TEXT UNDER STUDY:
Tuesday, April 21, 2015

Graves of Amanda and Her Sister Ann



Ann Eliza Pogue Garrison
1808 - 1838

Hannah Amanda Pogue was 11 years old when her father Robert came to Ohio in 1812 and built Fort Amanda. While her daddy was away in Ohio, it was her job to look after her younger siblings including her 3 year old baby sister; Ann Eliza. The two girls grew up together on a large plantation near Mayslick, Kentucky.

Ann Eliza was 19 years old when her older sister Amanda died on New Years Day, January 1, 1827. Two years later on June 23, 1829, four days after her 21st birthday, Ann Eliza married 32 year old Rev. Samuel Young Garrison.

Garrison an ordained minister was born in Mallard Creek, Mecklenburg, County, North Carolina in 1797, son of Samuel and Esther Garrison. Ann Eliza and Samuel lived their lives in Bowling Green, Kentucky where they had 4 children,

1. Robert Alexander Garrison b. 1830 named after her father (Robert) and her maternal grandmothers maiden name, (Alexander) and

2. Samuel Hopkins b. 1834 (named after his father (Samuel) and his maternal grandmothers maiden name (Hopkins).

3. John C. b. 1837

4. Gideon B. b.1838

On Wednesday, October 10, 1838, thirty year old Ann Eliza died. Indications are that she may have either died during or as a result of childbirth as her youngest son Gideon was born that same year.
Her sons went on to serve the south during the civil war and one became a high school principal.

Her widow Samuel went on to remarry a woman named Celia Mitchell. Samuel died in 1881 and Both he and Celia are buried in Fairview Cemetery in Bowling Green, Kentucky

The stone is carved in script.

LISTED ENTRIES:
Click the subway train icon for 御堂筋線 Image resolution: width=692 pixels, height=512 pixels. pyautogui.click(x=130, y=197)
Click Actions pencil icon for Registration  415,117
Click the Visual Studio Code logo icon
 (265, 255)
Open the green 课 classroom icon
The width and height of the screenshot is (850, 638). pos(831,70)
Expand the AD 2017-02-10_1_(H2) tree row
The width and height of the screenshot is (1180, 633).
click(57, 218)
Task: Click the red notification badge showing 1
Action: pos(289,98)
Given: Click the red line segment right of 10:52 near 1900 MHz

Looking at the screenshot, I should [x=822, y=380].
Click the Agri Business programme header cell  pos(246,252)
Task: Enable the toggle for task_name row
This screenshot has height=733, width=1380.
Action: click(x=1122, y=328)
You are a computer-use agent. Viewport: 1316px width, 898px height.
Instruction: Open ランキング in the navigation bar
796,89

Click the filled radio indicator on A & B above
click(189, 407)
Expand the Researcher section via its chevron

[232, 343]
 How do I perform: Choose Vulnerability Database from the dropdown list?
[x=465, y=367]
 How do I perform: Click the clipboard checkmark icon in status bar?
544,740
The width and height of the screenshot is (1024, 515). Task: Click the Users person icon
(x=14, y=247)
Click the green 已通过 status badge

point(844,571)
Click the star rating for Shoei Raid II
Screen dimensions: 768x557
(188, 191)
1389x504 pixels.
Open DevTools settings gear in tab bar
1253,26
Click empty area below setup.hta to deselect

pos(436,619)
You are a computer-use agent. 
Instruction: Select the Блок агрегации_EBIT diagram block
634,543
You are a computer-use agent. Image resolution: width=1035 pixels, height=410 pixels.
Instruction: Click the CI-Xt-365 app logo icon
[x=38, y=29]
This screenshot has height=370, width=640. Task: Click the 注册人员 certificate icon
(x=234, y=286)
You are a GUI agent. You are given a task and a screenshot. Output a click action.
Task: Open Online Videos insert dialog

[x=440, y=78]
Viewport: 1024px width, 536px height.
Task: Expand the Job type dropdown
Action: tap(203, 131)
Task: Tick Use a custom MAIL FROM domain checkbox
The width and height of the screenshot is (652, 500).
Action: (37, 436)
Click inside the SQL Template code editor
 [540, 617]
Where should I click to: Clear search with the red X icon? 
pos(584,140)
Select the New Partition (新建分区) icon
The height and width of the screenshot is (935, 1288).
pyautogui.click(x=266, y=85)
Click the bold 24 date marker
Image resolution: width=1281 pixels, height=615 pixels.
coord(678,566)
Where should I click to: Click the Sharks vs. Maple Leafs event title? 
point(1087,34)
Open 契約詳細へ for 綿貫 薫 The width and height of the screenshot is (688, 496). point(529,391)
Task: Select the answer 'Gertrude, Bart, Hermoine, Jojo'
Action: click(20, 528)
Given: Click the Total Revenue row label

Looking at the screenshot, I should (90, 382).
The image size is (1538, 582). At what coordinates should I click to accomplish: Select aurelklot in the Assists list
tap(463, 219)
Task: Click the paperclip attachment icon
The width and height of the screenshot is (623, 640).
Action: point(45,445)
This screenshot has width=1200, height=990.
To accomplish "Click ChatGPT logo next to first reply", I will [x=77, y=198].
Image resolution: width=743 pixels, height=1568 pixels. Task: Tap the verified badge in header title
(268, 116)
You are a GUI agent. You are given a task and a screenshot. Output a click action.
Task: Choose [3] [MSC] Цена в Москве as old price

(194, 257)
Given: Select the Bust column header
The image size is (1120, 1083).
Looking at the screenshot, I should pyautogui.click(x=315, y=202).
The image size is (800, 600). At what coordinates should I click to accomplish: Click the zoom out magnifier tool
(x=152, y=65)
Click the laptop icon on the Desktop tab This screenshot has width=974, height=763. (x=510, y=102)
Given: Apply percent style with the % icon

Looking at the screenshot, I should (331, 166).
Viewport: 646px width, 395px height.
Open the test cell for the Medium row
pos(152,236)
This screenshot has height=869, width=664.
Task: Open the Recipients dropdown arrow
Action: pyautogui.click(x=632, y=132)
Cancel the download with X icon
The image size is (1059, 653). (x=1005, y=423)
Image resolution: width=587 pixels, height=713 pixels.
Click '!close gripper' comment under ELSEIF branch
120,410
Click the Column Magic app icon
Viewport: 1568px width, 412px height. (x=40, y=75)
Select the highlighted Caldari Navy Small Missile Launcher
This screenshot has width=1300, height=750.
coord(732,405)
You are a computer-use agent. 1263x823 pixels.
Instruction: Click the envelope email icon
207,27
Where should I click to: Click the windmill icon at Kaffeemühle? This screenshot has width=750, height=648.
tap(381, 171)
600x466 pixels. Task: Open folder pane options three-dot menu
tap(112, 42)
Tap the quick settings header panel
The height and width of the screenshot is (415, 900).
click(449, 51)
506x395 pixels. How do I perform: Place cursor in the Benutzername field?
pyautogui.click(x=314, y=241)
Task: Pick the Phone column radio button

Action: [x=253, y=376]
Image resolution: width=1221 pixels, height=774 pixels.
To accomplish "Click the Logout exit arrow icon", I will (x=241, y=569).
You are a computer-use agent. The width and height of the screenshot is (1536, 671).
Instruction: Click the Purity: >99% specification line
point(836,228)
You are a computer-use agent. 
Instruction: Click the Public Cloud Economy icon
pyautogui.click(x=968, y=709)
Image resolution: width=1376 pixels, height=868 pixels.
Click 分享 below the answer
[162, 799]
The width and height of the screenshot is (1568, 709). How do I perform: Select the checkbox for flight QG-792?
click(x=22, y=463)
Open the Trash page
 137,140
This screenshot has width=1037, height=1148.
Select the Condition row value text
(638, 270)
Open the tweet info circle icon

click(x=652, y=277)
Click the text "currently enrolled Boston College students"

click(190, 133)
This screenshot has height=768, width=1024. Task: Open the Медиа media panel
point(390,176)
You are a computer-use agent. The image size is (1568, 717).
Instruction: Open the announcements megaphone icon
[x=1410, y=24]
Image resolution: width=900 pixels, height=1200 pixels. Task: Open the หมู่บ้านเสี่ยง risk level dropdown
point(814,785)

TO DO: Could you rewrite the passage about Ann Eliza Pogue Garrison, from "2. Samuel Hopkins" up to and including "high school principal.", with "Wednesday" changed to "Thursday"?

RESULT FOR THIS EXERCISE:
2. Samuel Hopkins b. 1834 (named after his father (Samuel) and his maternal grandmothers maiden name (Hopkins).

3. John C. b. 1837

4. Gideon B. b.1838

On Thursday, October 10, 1838, thirty year old Ann Eliza died. Indications are that she may have either died during or as a result of childbirth as her youngest son Gideon was born that same year.
Her sons went on to serve the south during the civil war and one became a high school principal.